Задача: Выведите без изменений часть фрагмента о сборе денег для Корнилова: от места со словами «деньгами, и наблюдения» до слов «денег не оказалось.» включительно.

Фрагмент текста:
По этому поводу одним из заключенных прапорщиком Никитиным подана была жалоба в сенат, с просьбой: "1) распоряжение Главковерха отменить, 2) привлечь присяжного поверенного Александра Керенского, по должности Верховного главнокомандующего, к ответственности по таким то статьям за превышение власти"...
Для поддержания
Генерал Алексеев через Милюкова еще 12 сентября обратился к Вышнеградскому, Путилову и друг... "Семьи заключенных офицеров - писал Алексеев - начинают голодать. Для спасения их нужно собрать и дать комитету союза офицеров до 300 тыс. рублей. Я настойчиво прошу их прийти на помощь. Не бросят же они на произвол судьбы и голодание семьи тех, с которыми они были связаны общностью идеи и подготовки". Результаты этого обращения мне неизвестны.
Только в конце октября Корнилову привезли из Москвы .около 40 тыс. рублей, которыми он мог удовлетворить важнейший нужды.
Между тем, на этой почве в столице и других местах развивался крупный шантаж. В Быхов начали поступать сведения, что к состоятельным людям и в банки приходят какие то неведомые лица и обращаются с требованием больших сумм на "тайную корниловскую организацию". Предъявляют записки московских общественных деятелей, иногда "собственноручные", якобы, письма Корнилова.
Под влиянием этих сведений, после большевистского переворота, в начале ноября генерал Корнилов, по настоянию прапорщика Завойко, которому продолжал еще доверять, согласился на образование им "единой центральной кассы в Новочеркасске, особого комитета и контроля для распоряжения этими (собираемыми)
деньгами, и наблюдения за их использованием". Вместе с тем, Корнилов подписал присланный Завойко письма к 12 финансистам,*76 с предложением жертвовать в пользу создающихся вокруг него организации для борьбы с большевизмом, указывая, что единственным его доверенным лицом по сбору денег является Завойко. Я не знаю, откликнулись ли адресаты, но к декабрю в Новочеркасске - и в распоряжении Корнилова, и в фонде Добровольческой армии, организовавшейся Алексеевым - денег не оказалось.
Последний эпизод, быть может, обусловлен недоверием к новому Минину (Завойко), но вообще постановка финансового вопроса весьма показательна. Я остановился несколько на ней, считая небезынтересным своеобразное отношение крупной буржуазии к антисоветскому и антибольшевистскому движению, - той самой крупной буржуазии, которую революционная демократия тщится представить вдохновительницей и покровительницей движения, созданного якобы на ее средства и для ее благоденствия. От буржуазии генералы Алексеев и Корнилов требовали жертв, но служили не ей, а народным, национальным интересам. Быть может это обстоятельство и вызывало те трудно преодолимые препятствия, которые они встречали не только в среде враждебной, но в другой, Казалось бы, заинтересованной в наступлении правового порядка.

(Сохранённые записи данных)
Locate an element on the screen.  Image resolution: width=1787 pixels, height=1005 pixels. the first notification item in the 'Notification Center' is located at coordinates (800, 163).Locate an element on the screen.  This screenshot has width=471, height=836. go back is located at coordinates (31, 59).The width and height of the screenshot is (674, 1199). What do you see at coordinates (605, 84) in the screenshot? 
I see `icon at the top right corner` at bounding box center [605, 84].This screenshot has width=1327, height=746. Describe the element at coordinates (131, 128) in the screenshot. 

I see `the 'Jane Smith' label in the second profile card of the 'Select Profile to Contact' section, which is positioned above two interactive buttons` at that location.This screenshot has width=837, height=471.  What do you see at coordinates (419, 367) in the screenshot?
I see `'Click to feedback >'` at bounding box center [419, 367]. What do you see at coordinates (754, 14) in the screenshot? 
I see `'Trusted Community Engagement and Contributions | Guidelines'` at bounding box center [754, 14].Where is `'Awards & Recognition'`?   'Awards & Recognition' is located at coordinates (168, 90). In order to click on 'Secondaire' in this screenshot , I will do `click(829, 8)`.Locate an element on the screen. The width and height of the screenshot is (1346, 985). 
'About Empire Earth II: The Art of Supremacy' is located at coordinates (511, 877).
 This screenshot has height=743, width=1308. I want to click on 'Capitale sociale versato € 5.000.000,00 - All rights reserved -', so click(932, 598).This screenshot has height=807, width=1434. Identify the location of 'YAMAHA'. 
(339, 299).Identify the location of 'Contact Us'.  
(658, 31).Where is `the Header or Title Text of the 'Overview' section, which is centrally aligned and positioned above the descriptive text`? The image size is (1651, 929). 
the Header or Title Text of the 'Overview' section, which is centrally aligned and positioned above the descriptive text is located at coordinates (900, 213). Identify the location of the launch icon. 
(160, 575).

Ваш ответ:
деньгами, и наблюдения за их использованием". Вместе с тем, Корнилов подписал присланный Завойко письма к 12 финансистам,*76 с предложением жертвовать в пользу создающихся вокруг него организации для борьбы с большевизмом, указывая, что единственным его доверенным лицом по сбору денег является Завойко. Я не знаю, откликнулись ли адресаты, но к декабрю в Новочеркасске - и в распоряжении Корнилова, и в фонде Добровольческой армии, организовавшейся Алексеевым - денег не оказалось.